Answer these from the court case excerpt:
(a) Which court heard the case?
(b) On what date was it decided?
(c) Which section of the Revised Statutes 1899 says the prevailing party in civil actions shall recover costs against the other party?
--- start of Excerpted passage ---
Case ID: mo-app_90/html/0244-01.html
Source: Caselaw Access Project
Author: {"author": "GOODE, J.", "license": "Public Domain", "url": "https://static.case.law/"}
Date Created: 2024-08-24T03:29:51.129683

CORA B. PULLIS and RIVERSIDE IRON WORKS COMPANY, Appellants and Respondents, v. PULLIS BROS. IRON COMPANY, HENRY BOEMLER, Assignee of Pullis Bros. Iron Company, CHRISTEN A. PULLIS, MRS. C. A. PULLIS, ST. LOUIS IRON & STEEL FOUNDRY CO., HARRIET PULLIS and CLARA PULLIS, Respondents and Appellants.
    St. Louis Court of Appeals,
    November 19, 1901.
    1. Fees of Counsel: COSTS: RECEIVER: STATUTORY CONSTRUCTION. Counsel fees for services rendered to a receiver, in the performance of Ms duties, by attorneys, are not costs, within the meaning of section 1547, Revised Statutes 1899, which provides that the prevailing party in civil actions or proceedings, shall recover his costs against the other party: or of section 755, Revised Statutes 1899, which directs the court to allow a receiver such compensation for his services and expenses as may be reasonable and just, the same to be taxed as costs and paid as other costs in the case.
--- end of Excerpted passage ---
--- start of Data lines ---
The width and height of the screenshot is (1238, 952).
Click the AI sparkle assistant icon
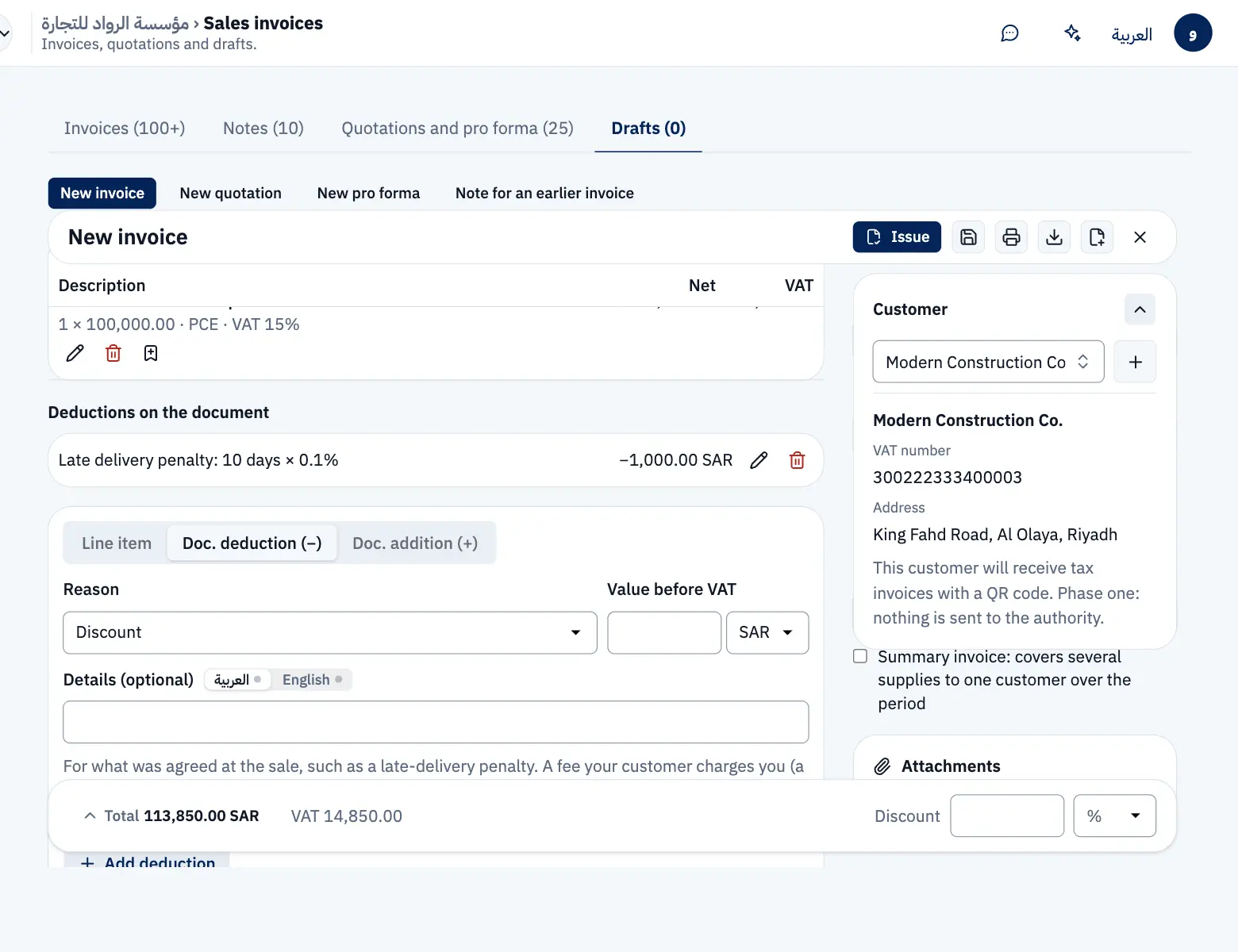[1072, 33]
--- end of Data lines ---
▶ [Result below]
(a) St. Louis Court of Appeals
(b) November 19, 1901
(c) Section 1547